**Work order:** Only the lines holding "agent" are wanted; find them in the listing and return each one.
╭──
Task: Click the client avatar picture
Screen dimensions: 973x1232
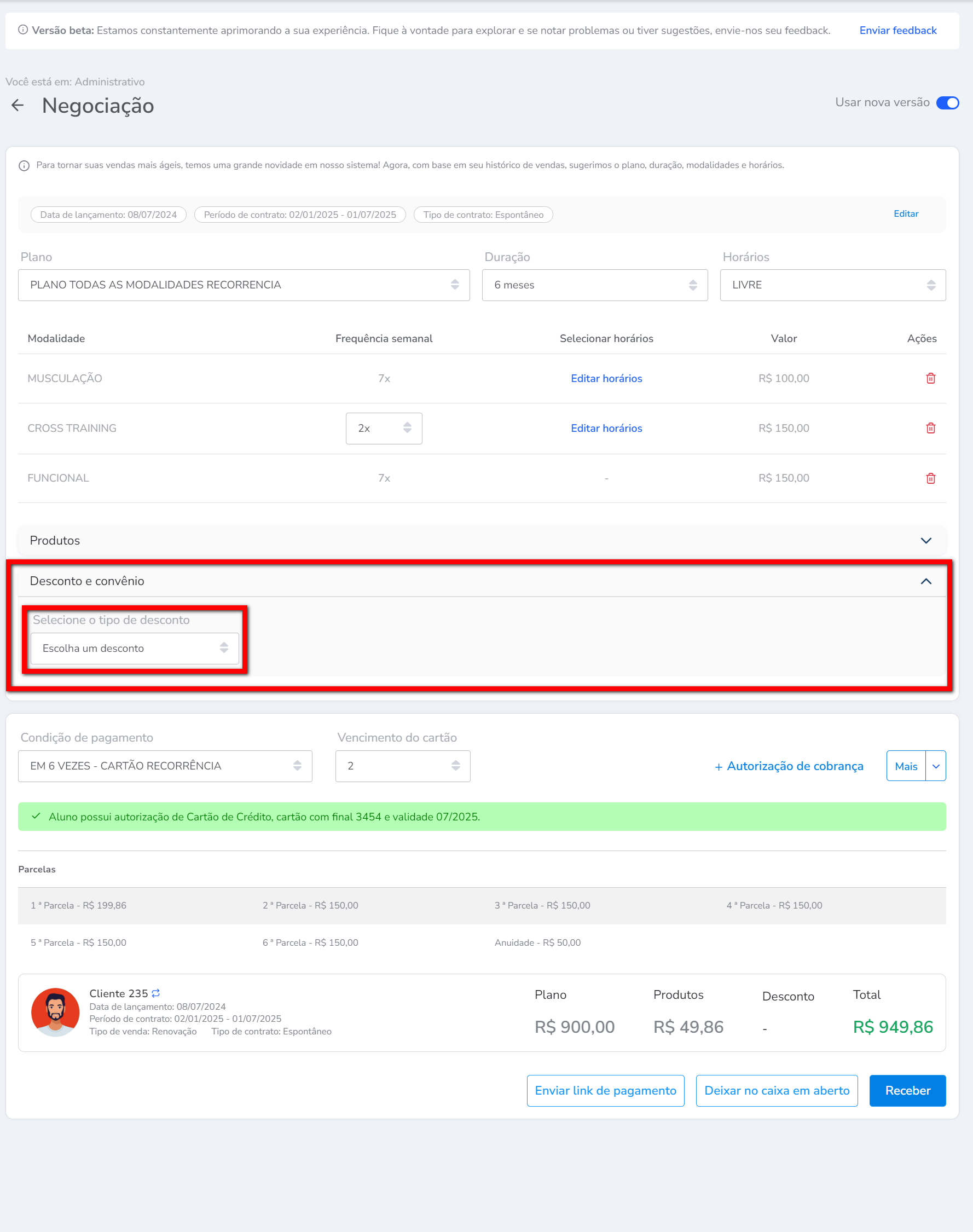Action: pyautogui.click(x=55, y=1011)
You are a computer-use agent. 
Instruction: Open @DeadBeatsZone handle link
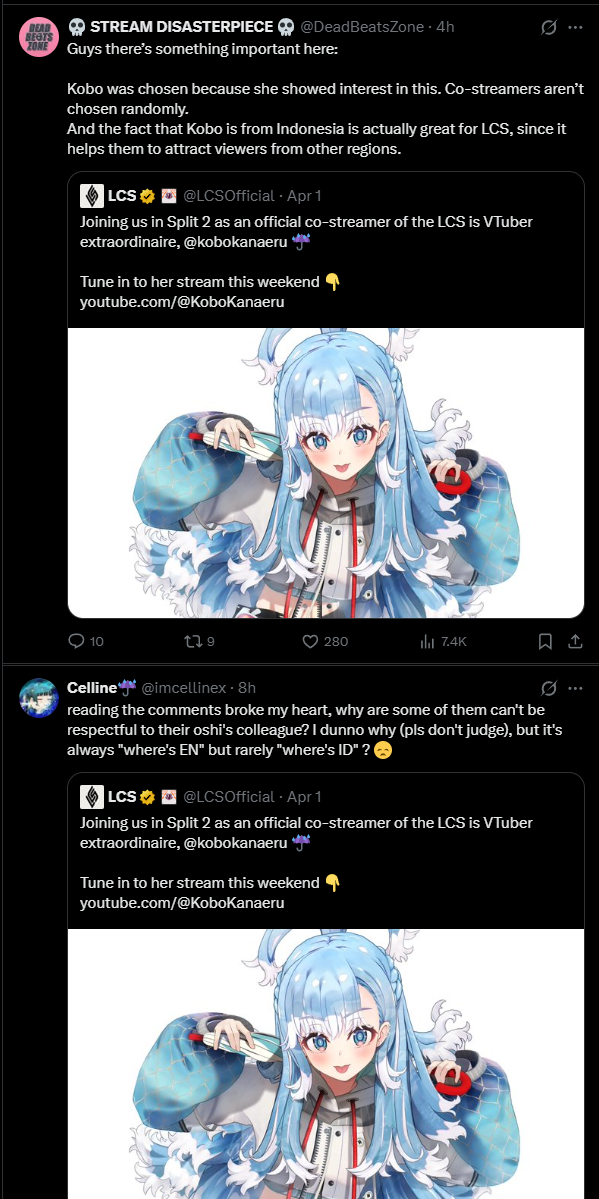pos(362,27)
╰──
╭──
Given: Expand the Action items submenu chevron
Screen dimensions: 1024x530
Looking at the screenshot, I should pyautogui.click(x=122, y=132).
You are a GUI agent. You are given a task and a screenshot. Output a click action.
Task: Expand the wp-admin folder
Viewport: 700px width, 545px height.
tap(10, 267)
╰──
**Solution to this task:**
You are a computer-use agent. 
You are a GUI agent. You are given a task and a screenshot. Output a click action.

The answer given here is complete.